#### [AIM OF THE TASK]
Edit everything from the start of the records down to the line with "(x=15, y=353)", changing "wrench" to "gear" and leaving all else as it is. Give back only those lines.
..........
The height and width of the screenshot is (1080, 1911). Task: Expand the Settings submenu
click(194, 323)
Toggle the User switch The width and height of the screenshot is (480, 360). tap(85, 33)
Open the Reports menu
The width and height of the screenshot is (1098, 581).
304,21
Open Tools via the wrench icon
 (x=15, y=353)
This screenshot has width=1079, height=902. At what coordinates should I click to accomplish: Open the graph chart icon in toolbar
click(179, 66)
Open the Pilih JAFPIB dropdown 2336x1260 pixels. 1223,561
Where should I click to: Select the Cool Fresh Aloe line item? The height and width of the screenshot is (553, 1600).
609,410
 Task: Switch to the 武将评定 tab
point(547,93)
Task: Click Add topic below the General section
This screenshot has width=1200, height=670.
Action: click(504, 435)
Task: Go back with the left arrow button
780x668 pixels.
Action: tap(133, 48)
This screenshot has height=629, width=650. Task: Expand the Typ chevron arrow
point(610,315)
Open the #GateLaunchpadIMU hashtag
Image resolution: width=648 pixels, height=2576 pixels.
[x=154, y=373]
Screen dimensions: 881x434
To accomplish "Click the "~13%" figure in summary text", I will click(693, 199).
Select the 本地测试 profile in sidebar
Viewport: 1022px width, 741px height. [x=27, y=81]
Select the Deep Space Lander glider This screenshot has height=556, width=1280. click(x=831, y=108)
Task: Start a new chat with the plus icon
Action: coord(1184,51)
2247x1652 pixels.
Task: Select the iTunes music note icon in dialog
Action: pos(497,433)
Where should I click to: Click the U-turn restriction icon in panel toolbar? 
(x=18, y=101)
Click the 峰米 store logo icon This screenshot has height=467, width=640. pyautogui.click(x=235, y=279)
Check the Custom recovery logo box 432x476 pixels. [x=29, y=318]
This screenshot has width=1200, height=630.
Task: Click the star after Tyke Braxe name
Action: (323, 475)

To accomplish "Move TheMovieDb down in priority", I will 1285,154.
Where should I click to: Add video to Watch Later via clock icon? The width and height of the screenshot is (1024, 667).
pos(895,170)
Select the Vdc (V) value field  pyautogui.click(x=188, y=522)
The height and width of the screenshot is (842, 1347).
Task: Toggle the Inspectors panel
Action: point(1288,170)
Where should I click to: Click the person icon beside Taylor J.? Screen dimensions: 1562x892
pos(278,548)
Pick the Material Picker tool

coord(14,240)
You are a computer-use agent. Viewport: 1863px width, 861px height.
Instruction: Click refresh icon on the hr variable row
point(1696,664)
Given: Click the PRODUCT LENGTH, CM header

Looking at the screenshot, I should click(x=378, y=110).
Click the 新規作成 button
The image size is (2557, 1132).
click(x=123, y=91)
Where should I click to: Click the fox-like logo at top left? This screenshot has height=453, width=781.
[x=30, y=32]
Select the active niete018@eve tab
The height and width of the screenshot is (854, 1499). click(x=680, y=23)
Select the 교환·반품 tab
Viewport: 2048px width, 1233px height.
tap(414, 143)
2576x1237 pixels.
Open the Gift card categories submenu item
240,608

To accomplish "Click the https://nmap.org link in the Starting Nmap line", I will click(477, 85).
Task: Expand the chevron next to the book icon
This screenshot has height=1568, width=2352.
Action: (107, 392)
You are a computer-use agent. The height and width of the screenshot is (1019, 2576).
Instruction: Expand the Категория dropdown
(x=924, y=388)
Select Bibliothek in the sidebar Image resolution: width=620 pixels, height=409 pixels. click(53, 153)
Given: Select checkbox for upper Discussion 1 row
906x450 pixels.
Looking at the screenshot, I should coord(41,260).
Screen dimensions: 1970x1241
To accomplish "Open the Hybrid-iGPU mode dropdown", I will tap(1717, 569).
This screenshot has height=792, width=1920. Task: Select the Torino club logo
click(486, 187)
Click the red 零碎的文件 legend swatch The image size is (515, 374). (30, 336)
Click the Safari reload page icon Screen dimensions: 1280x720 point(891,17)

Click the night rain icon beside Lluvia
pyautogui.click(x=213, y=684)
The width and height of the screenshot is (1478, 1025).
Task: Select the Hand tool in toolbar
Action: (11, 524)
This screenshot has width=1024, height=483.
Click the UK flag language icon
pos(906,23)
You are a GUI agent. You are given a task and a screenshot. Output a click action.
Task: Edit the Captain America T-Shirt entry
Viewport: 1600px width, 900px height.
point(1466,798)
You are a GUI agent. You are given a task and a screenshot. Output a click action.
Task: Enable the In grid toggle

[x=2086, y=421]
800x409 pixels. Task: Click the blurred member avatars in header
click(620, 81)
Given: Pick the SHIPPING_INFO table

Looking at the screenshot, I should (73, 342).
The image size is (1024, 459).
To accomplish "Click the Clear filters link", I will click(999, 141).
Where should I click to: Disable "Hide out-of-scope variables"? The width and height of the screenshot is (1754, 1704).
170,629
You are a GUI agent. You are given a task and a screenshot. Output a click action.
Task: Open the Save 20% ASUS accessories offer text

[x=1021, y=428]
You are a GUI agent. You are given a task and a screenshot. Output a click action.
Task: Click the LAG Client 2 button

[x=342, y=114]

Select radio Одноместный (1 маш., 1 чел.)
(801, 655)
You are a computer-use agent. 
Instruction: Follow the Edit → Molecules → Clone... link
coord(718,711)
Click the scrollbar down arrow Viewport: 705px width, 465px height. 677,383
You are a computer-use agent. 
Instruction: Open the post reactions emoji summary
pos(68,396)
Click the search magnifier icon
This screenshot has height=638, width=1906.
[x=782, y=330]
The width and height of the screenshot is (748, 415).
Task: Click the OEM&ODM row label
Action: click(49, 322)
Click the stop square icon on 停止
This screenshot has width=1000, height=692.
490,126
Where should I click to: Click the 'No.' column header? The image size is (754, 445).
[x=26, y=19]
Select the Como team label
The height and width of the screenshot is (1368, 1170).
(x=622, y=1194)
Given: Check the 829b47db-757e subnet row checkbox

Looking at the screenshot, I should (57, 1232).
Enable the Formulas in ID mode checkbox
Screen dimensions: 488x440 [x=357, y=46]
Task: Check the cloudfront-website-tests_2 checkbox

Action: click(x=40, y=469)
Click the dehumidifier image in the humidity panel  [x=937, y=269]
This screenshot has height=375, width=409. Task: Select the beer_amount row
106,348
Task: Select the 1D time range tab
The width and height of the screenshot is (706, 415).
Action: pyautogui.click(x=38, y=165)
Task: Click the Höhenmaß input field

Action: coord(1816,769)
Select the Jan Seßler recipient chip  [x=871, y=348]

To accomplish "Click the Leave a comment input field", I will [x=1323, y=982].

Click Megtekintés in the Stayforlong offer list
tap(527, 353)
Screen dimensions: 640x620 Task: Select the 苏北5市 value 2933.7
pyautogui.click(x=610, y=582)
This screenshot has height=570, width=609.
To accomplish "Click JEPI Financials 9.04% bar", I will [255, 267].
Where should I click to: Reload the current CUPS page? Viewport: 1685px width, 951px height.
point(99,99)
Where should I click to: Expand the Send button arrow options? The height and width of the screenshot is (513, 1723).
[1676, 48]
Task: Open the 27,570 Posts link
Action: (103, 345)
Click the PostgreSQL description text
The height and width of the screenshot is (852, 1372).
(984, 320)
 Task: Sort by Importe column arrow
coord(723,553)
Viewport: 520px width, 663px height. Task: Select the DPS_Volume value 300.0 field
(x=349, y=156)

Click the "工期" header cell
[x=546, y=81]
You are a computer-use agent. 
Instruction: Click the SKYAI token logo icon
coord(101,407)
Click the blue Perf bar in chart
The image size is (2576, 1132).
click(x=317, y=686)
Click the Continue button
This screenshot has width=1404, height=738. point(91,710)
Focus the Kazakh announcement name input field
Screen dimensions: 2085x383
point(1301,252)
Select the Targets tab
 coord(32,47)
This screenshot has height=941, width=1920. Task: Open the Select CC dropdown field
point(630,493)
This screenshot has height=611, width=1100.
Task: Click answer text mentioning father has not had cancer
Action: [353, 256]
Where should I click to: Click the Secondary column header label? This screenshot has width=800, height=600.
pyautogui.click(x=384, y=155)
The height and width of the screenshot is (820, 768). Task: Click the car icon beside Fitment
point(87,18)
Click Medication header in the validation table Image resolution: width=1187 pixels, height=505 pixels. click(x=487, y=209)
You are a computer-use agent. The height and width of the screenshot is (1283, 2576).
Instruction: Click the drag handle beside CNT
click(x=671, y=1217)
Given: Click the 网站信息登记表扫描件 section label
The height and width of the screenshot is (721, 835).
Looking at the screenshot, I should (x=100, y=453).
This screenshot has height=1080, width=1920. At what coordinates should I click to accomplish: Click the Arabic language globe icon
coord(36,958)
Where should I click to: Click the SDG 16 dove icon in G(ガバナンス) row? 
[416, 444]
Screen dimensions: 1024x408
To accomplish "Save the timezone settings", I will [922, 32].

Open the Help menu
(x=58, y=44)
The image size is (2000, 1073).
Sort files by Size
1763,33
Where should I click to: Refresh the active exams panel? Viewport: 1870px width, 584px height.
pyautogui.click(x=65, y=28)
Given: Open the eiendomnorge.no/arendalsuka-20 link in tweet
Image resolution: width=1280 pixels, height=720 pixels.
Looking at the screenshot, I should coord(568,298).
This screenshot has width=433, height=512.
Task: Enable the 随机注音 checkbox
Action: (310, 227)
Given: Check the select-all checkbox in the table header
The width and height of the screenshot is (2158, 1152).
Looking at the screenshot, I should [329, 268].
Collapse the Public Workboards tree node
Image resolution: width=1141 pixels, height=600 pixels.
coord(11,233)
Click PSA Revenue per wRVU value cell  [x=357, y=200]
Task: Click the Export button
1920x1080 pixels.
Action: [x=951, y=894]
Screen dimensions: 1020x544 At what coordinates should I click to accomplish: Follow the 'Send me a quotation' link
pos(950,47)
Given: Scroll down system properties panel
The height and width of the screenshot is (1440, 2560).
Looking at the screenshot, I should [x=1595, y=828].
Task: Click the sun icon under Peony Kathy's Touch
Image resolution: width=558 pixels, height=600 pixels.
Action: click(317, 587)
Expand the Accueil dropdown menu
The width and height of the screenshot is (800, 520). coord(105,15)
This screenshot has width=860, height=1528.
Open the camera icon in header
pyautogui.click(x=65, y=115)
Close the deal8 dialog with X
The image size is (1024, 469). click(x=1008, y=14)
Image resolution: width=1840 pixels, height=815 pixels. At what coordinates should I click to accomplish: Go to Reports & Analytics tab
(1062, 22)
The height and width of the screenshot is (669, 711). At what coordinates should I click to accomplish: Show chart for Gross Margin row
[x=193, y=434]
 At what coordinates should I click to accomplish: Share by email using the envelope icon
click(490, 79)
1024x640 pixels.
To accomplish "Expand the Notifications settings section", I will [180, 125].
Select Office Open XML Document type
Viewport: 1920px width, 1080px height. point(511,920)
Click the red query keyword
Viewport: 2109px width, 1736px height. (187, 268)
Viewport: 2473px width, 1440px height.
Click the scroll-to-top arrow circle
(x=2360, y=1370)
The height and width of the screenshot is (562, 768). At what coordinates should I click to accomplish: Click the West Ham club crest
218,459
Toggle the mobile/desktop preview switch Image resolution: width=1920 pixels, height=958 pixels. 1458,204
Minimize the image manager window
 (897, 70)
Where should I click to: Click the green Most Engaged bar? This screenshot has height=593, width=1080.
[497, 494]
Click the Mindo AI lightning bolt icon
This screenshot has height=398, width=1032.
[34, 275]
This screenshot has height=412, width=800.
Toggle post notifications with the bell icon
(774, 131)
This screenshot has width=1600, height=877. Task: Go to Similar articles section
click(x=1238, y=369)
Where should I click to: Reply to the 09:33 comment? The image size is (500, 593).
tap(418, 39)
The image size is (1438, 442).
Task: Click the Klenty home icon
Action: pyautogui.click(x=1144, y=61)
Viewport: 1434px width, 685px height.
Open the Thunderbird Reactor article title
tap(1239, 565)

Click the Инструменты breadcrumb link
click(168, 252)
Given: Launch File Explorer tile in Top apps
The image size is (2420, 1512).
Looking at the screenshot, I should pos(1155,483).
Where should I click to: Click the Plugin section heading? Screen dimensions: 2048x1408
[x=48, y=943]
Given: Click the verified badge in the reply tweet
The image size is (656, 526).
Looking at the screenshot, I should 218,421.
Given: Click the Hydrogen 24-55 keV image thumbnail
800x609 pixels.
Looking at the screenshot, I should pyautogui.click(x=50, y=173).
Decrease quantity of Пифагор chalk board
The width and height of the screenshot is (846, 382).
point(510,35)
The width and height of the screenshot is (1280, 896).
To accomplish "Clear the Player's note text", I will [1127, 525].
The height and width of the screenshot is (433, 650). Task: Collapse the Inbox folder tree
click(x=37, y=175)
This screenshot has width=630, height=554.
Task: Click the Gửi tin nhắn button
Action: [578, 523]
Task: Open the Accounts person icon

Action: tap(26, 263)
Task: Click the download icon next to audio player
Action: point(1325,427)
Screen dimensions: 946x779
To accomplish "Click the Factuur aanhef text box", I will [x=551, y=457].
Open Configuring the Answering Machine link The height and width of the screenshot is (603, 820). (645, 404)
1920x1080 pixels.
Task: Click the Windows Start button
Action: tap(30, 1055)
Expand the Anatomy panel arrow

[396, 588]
..........
#### [THE ANSWER]
The height and width of the screenshot is (1080, 1911). Task: Expand the Settings submenu
click(194, 323)
Toggle the User switch The width and height of the screenshot is (480, 360). tap(85, 33)
Open the Reports menu
The width and height of the screenshot is (1098, 581).
304,21
Open Tools via the gear icon
 (x=15, y=353)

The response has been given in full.